Prédio do Curso de Arquitetura e Urbanismo UFSC Florianópolis-SC

Fotos: Paula Hemm

O formato de exposição com as caixas apoia-se conceitualmente no discurso que atravessa todo o trabalho, as interfaces onde os processos de comunicação e ação criativa podem vir à tona. Forma e conteúdo tornam-se nesse momento inseparáveis. A exposição desvela-se como espaço de interações entre o objeto e o público, sendo que o trabalho deve ser “descoberto” na manipulação das caixas, sua deformação e transformação em uma outra coisa. Não poderia mais chamá-las de caixas sendo que esse nome define uma série de características referentes ao objeto “caixa”, das quais, a propriedade de conter algo.

As caixas não contêm simplesmente, mas são também o próprio conteúdo. A respeito da concepção contemporânea de exposição, Bourriaud diz em seu livro, Estética Relacional, que, “não se trata de representar mundos virtuosos, mas de produzir as condições para tanto”. Julgo que a produção dessas condições se faz não através de um
olhar meramente contemplativo, mas sim ao estender a mão e convidar o indivíduo a fazer parte daquela situação criada. Mas, sobretudo, se poderia dizer que a finalidade da exposição não é o convívio, mas o produto resultante dele, a forma complexa que alia uma estrutura formal de objetos colocados à disposição para uma “brincadeira” e uma imagem efêmera que surge do comportamento ativo e coletivo.
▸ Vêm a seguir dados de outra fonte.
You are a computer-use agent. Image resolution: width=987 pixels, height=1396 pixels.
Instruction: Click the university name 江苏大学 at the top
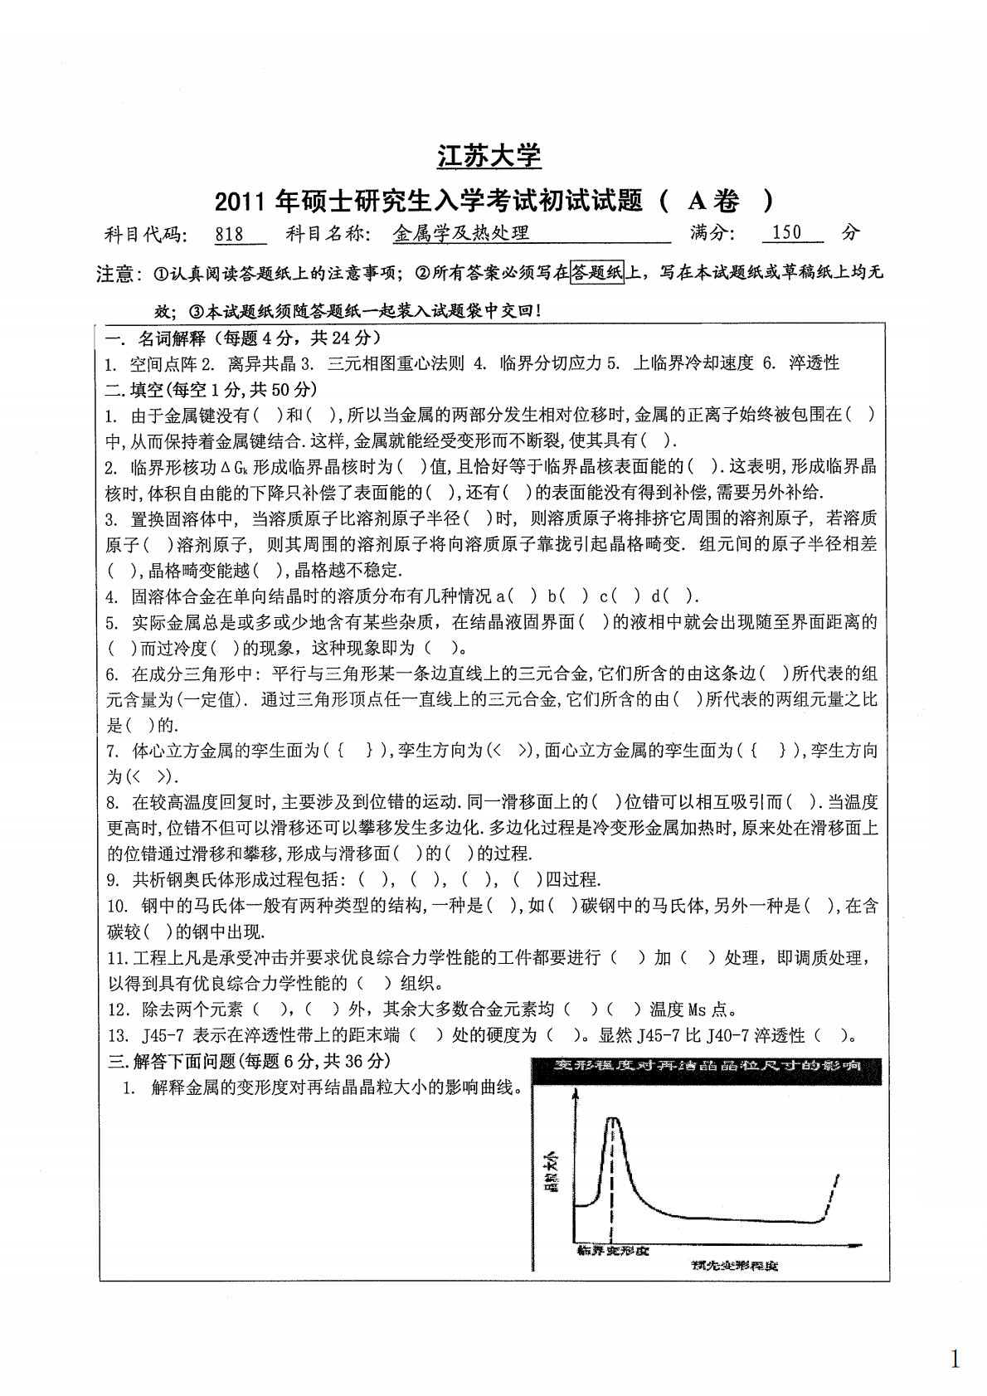pos(489,155)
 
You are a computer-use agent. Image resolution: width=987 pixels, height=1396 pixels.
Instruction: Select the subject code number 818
pos(229,234)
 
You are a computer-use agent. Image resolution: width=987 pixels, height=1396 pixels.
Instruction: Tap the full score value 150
pos(786,232)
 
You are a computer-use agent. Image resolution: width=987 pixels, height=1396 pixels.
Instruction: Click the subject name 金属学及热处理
pos(460,233)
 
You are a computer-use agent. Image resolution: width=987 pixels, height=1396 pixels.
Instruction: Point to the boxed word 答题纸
pos(597,272)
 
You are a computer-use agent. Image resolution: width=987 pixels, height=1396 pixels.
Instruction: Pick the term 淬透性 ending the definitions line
pos(814,362)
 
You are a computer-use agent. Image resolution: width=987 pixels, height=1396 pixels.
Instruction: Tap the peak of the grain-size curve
pos(613,1119)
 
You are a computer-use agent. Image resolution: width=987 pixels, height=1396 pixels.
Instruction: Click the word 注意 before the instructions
pos(115,273)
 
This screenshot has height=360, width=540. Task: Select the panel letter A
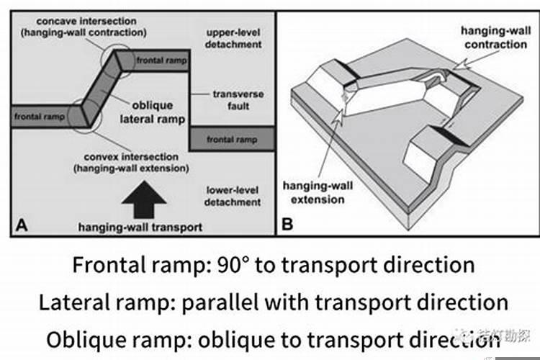click(21, 224)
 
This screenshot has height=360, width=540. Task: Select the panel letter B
click(287, 224)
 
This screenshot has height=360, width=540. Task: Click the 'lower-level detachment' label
click(233, 197)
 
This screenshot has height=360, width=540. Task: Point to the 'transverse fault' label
click(238, 100)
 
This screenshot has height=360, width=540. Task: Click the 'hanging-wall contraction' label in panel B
click(495, 38)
O valor de uso do convívio mescla-se a seu valor de exposição dentro de um projeto plástico, um projeto de mundo possível e discursos sobre a cidade e, sobretudo, sobre o espaço que, para cada indivíduo participante desenvolve-se de forma diferenciada e única tanto no momento da exposição quanto nas interferências e registros das experiências apresentados.